Navarrete nunca supo nada del asunto entre Tony y su hija. La muchacha a veces aceptaba polvos furtivos con los mecánicos o con vecinos ocasionales, era su gusto y su venganza y por eso para ella no significó nada el encontronazo con el cantante de tangos. Era una nueva puñalada secreta en el espinazo insensible de su padre, un nuevo bocado en los festines de la carne. Para Antonio fue la pérdida de un virgo fácil que ya no resistía el consuelo de los pajazos eventuales y que estaba reclamando desde hacía tiempo la abertura tibia de una hembra verdadera, pero le gustaba sufrir y lo atacaba el remordimiento porque había aprendido muchas cosas y, sobre todo, había sido capaz de cantar y de creer en su canto gracias a Navarrete, ese maldito que era el diablo personificado y se comía a su propia hija. Le había tomado afecto al viejo, que era más comprensivo que su padre. Lucero lo dejó curioso, con ganas de seguir buscando. Soñaba con una novia que le diera aquello secreto que todavía no había descubierto y que tal vez nunca llegaría a descubrir. Era su destino de macho cabrío que había embestido con el desfogado brío de la juventud.
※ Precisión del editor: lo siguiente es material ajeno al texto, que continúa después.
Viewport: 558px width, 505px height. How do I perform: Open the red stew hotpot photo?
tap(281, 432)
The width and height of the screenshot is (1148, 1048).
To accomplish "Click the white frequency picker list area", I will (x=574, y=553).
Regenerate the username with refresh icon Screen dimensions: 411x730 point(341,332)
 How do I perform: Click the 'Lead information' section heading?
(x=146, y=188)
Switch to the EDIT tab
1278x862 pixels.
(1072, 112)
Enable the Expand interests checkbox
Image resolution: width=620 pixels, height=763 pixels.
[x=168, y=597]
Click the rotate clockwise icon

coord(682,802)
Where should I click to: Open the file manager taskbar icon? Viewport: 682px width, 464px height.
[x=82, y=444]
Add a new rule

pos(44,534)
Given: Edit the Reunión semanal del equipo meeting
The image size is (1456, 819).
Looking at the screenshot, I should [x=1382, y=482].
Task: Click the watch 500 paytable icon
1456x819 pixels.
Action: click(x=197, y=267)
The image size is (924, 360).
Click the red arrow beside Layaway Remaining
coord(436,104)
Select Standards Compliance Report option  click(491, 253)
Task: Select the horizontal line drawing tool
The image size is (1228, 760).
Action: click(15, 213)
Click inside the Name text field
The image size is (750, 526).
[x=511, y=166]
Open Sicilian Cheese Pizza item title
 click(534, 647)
Se convenció que estaba destinado a cantar. Esa era su gran decisión, se sentía seguro y confiaba ciegamente. Su madre fue la primera en enterarse y ella le dio gracias a Dios por sacar al hijo del hueco donde se estaba corrompiendo. El padre ya no quería reñir con el mundo y le habló de manera simple. No era posible volverse vago con el pretexto de ser artista. Entonces, no le dio alternativa: se conseguía un trabajo honrado y se volvía serio o de lo contrario tendría que irse de la casa. El muchacho estuvo de acuerdo y comenzó a buscar oficio de chofer, pero era menor de edad y no tenía licencia para conducir, además, era difícil confiar en un joven que no daba señales de responsabilidad. Recorrió los grandes cafés de la carrera séptima tratando de cantar y en casi todos le cerraron las puertas. En un sitio aceptaron oírlo, pero no pudo acoplarse a las pautas del piano y le dijeron que si quería ser cantante primero tenía que aprender a distinguir las notas. No se decepcionó y empezó a cantar en las chicherías del barrio Egipto. Los borrachos y los jugadores de taba lo invitaban a beber y lo abrazaban como si fuera un ídolo, pero nadie le daba una moneda a cambio de su canto. Ensayaba en la casa toda la mañana, frente a un espejo y cuando alguna pieza estaba lista, llamaba a doña Alejandrina y la acomodaba en una banca, corría el camastro y el escenario estaba listo. Cantaba como si lo hiciera ante un gran auditorio, sacando la voz desde las entrañas, dejándose ir en las emociones de cada palabra. Doña Alejandrina lloraba y alguna vecina aplaudía desde la casa contigua.

La buena señora, buscando canalizar el talento de su hijo, le habló al cura y consiguió que Antonio cantara himnos los domingos, en las tres misas del día. Estuvo seis meses dedicado a las sacras funciones de la iglesia, pero nunca le pagaron lo prometido. Cantar le apasionaba y con el cura había mejorado su conocimiento musical, pero se sentía ridículo vestido de monaguillo, con un himnario entre las manos, poniendo cara de angelito. Sus vecinos y amigos desfilaban por la iglesia exclusivamente para verlo y conversar en voz baja acerca del cantor. Desde la primera fila, junto a Lucero, Navarrete no dejaba de mover la cabeza negativamente. Se le veía contrariado por los cambios del muchacho, hasta llegó a pensar que habían idiotizado a Antonio.

En ese tiempo el cura estaba construyendo la casa parroquial y la gente le llevaba materiales y algunos ayudaban a levantar cimientos y paredes. Para agradecer el milagro que se había operado en el hijo, doña Alejandrina y don Leónidas decidieron contribuir en la obra poniendo trabajo, así que la madre vio oportuno reunir a los hijos para dedicarle al señor algunas semanas de labor. Antonio estaría cerca al padre, asistiéndolo, para que aprendiera los secretos del oficio. El hijo asintió porque no podía hacer nada para evitarlo, la única condición que puso fue la de tener derecho a seguir cantando tangos cuantas veces quisiera y donde fuera, la familia no vio inconveniente en la petición y todos reunidos en torno al cansado patriarca comenzaron la construcción de la casa parroquial.